Janvier 2017 /260

Mise en abîme

Labyrinthe-Fétiches, une exposition qui en cache une autre

Jusqu’au au 26 février prochain, la Cité Miroir accueille “Labyrinthe-Fétiches”. Cette exposition conçue à partir des collections africaines de l’ULg par l’artiste Toma Muteba Luntumbue, à l’invitation de Julie Bawin, questionne l’évolution du regard occidental sur les objets africains et leur représentation depuis le XIXe siècle jusqu’à l’époque postcoloniale. Cette démarche artistique réflexive et critique entend moins montrer des objets que révéler les idéologies cachées derrière leurs mises en scène.

Déconstruction

Labyrinthe-FetichesLabyrinthe-Fétiches n’est assurément pas une exposition à caractère ethnographique, didactique ou à visée esthétique qui permettrait “de jeter un regard neuf sur une collection par des rapprochements inattendus entre les œuvres ou par la mise en place d’une scénographie inédite”*. Elle est inclassable. Tout comme les objets africains qu’elle tente de “déclasser” en dévoilant les logiques d’exposition qui les conditionnent. Comme l’explique Julie Bawin, commissaire de l’exposition, l’idée était en réalité « de prolonger et de compléter par un regard artistique la réflexion amorcée autour des Cabinets de curiosités par l’exposition Zoos humains. L’invention du sauvage ». Pour répondre à cette volonté, elle a invité l’artiste Toma Muteba Luntumbue à présenter dans l’espace de la Cité Miroir des objets issus des collections africaines de l’ULg, rassemblés pour l’essentiel dès 1896 par Charles Firket, professeur d’anatomie pathologique. « J’ai choisi de collaborer avec Toma Muteba Luntumbue, non pas parce qu’il est d’origine congolaise, mais parce que son travail interroge depuis de nombreuses années le concept de musée ethnographique. En 2000 déjà, il avait organisé une exposition choc en invitant sept artistes à intervenir au sein des collections du Musée de Tervuren, un musée qui était alors encore fortement marqué par l’idéologie coloniale de ses commanditaires. Cette exposition, réalisée en collaboration avec l’anthropologue Boris Wastiau, a alors conduit à une véritable réforme du musée et à une remise en question de ses dispositifs scénographiques », poursuit-elle.

Lieu d’activisme

La présentation des objets empruntés aux collections africaines de l’ULg ne constitue donc pas une fin en soi. Elle sert plutôt un but, celui de révéler les idéologies qui sous-tendent les modes d’exposition qui se développent dès la fin du XIXe siècle. Pour y parvenir, le parcours s’organise autour de trois sections qui interrogent, chacune à leur manière, les processus de muséalisation des objets africains : la première, Corpus troué, montre les objets à partir d’une logique de stockage, de pré-langage et d’accumulation; la deuxième, intitulée Classer, s’inspire des catégories opérées par les musées d’ethnographiques et d’histoire naturelle ainsi que des critères esthétiques attribués par le monde de l’art et des collectionneurs; la troisième, Déclassement, interroge la notion de fétichisation à partir des actes terroristes perpétrés à l’encontre de ce que nous considérons comme le “Patrimoine mondial de l’humanité”.

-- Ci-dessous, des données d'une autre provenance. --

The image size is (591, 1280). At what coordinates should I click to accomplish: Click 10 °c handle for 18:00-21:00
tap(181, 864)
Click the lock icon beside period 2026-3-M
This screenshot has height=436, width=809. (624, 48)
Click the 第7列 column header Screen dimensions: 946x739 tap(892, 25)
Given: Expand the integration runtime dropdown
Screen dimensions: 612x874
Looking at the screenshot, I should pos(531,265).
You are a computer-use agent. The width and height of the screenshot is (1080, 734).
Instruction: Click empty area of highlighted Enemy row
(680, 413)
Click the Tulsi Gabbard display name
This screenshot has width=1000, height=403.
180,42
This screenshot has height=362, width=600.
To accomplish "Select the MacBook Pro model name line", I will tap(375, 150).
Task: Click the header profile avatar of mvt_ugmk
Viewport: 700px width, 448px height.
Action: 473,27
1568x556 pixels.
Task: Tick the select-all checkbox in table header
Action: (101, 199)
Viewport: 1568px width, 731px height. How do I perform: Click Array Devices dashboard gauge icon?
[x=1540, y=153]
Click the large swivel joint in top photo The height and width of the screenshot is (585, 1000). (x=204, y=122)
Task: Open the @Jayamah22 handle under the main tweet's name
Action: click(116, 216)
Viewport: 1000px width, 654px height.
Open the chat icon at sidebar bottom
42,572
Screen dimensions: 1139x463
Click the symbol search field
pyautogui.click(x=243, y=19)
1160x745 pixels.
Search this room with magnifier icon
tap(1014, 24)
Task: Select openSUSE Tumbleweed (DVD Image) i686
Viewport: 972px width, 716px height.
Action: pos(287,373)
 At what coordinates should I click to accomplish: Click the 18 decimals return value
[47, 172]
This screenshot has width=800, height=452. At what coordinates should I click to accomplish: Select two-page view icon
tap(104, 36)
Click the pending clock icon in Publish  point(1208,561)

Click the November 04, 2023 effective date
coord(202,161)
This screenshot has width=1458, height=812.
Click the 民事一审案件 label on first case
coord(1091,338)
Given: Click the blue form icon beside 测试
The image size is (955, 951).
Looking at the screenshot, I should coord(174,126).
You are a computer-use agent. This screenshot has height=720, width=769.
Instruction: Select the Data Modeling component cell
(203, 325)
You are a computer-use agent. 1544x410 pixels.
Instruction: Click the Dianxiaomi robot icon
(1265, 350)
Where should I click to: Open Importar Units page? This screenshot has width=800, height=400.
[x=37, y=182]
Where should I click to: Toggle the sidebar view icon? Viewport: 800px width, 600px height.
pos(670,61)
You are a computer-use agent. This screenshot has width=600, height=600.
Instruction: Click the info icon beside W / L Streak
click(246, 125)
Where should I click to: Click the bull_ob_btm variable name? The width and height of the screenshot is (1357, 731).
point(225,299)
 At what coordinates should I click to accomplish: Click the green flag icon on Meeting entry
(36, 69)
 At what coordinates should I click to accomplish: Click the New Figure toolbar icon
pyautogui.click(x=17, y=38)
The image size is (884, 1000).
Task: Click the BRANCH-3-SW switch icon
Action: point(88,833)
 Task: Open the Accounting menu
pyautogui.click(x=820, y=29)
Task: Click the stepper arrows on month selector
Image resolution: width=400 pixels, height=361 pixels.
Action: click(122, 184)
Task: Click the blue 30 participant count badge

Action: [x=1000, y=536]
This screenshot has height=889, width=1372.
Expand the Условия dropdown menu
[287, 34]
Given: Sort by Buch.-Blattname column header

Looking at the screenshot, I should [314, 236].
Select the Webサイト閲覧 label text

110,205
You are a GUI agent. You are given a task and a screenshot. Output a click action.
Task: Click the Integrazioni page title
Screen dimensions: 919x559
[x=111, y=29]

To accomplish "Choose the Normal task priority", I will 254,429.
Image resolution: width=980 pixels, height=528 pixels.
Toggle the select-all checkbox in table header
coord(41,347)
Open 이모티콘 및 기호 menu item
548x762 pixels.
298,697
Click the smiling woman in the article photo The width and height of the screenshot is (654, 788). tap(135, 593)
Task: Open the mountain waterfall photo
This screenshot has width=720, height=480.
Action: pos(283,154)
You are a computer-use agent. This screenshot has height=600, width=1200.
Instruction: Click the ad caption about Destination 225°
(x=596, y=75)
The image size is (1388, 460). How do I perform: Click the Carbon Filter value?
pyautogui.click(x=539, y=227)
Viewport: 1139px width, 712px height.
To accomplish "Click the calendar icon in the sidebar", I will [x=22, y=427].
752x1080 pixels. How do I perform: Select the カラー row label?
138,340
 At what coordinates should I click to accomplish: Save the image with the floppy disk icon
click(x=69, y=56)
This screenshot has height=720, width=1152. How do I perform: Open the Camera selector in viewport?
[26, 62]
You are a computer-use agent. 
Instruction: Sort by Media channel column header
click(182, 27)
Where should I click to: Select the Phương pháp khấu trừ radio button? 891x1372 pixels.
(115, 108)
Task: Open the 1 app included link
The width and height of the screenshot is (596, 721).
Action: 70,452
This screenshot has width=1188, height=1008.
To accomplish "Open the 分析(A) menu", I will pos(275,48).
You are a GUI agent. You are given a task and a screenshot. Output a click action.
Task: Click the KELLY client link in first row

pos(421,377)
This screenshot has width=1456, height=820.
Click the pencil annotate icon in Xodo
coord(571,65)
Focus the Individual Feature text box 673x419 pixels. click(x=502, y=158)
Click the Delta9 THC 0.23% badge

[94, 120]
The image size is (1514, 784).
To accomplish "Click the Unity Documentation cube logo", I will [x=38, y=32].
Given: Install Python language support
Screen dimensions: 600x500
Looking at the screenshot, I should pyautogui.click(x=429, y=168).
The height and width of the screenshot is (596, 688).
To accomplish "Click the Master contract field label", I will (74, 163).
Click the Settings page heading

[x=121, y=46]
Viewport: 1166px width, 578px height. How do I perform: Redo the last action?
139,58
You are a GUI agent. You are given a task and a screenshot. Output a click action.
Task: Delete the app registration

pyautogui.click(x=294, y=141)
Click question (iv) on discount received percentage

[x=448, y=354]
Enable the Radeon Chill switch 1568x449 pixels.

Si l’exposition propose un regard averti, elle n’a pas la prétention de dénoncer ou de proposer un modèle muséographique idéal. Elle entend plutôt questionner notre rapport à l’autre et au patrimoine.

Article sur le site www.culture.ulg.ac.be/labyrinthe


* Cet extrait est tiré du catalogue de l’exposition : Julie Bawin (dir.), Labyrinthe-Fétiches. Une exposition de Toma Muteba Luntumbue conçue à partir des collections africaines de l’Université de Liège, Liège, Cité Miroir, 2017.

Labyrinthe-Fétiches

Exposition à la Cité Miroir, espace Rosa Parks, place Xavier Neujean 22, 4000 Liège. Jusqu’au 26 février.